Pour chacun des textes étudiés, une comparaison-clé est choisie, mise en avant et analysée en détail (comme Il. 5.136-43, p.63), permettant d’entrer dans le “monde d’images” du texte dans le paragraphe suivant avec une analyse plus brèves d’autres comparaisons, puis d’analyser la relation des comparaisons à l’histoire que raconte ce texte[3], et de voir comment les comparaisons “tissent” le texte (retour du verbe weave dans les sous-titres de paragraphes) en transposant les émotions dans un monde différent de celui de l’histoire racontée. Cette méthode permet de voir clairement comment Homère (l’Iliade surtout) sert d’étalon pour les auteurs ultérieurs.

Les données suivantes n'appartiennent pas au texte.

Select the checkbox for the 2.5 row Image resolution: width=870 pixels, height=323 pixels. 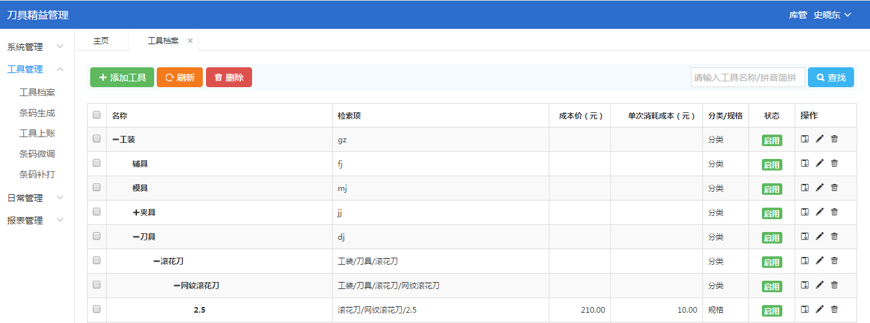[97, 310]
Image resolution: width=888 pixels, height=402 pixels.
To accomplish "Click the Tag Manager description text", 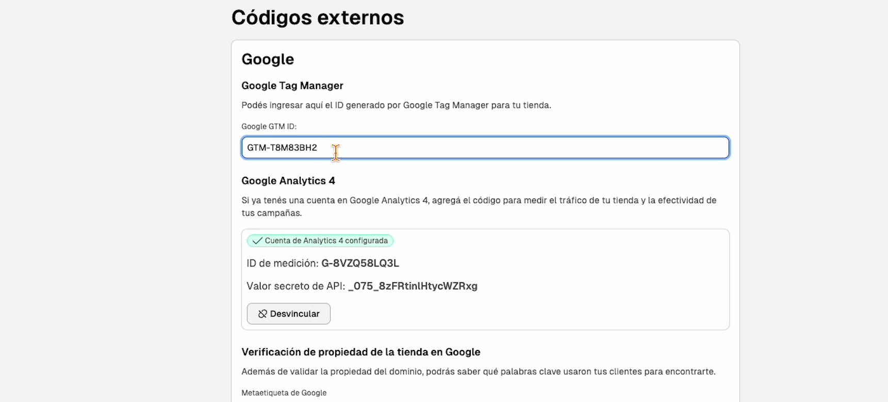I will pos(396,105).
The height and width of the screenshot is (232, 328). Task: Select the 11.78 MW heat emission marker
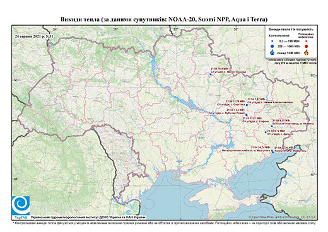(247, 105)
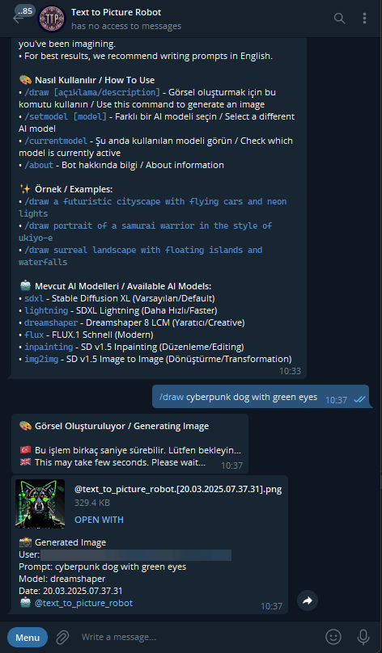Image resolution: width=382 pixels, height=653 pixels.
Task: Click the dreamshaper model code text
Action: [x=51, y=322]
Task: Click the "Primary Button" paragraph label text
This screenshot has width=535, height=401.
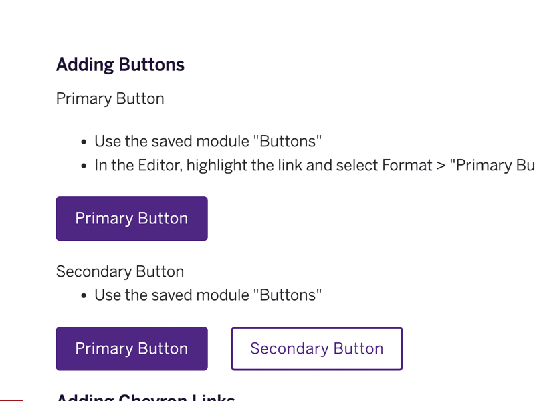Action: (x=110, y=99)
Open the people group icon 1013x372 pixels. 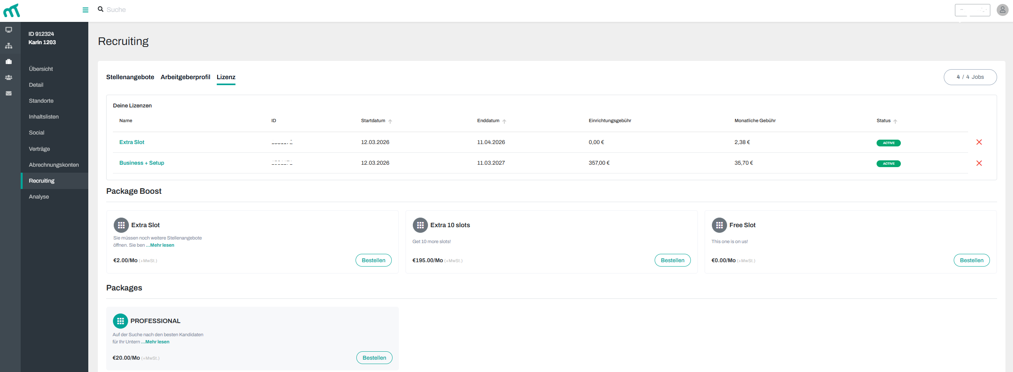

Pour chaque texte aussi, l’auteure établit un thème-clé des comparaisons illustrant leur relation à l’histoire racontée, et ce thème est mis en sous-titre du chapitre: Heroism, Home, and Family pour l’Odyssée, Leadership and Loss pour l’Iliade, Gender, Emotion, and the Limits of Human Skill pour les Argonautiques, Rage and Isolation pour l’Énéide, Stories of Eros and Epic pour les Métamorphoses[4], faisant comprendre la relation étroite des comparaisons avec ce thème d’ensemble du texte, et manifestant ainsi en quoi les deux “mondes” de l’histoire et des comparaisons sont étroitement liés.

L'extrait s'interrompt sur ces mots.